# Exercise instructions:
Give back all of the records, exactly and completely.

Stored data entries:

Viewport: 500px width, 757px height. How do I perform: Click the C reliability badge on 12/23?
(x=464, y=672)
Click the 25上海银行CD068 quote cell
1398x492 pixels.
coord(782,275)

# Problem solution:
Viewport: 500px width, 757px height. How do I perform: Click the C reliability badge on 12/23?
(x=464, y=672)
Click the 25上海银行CD068 quote cell
1398x492 pixels.
coord(782,275)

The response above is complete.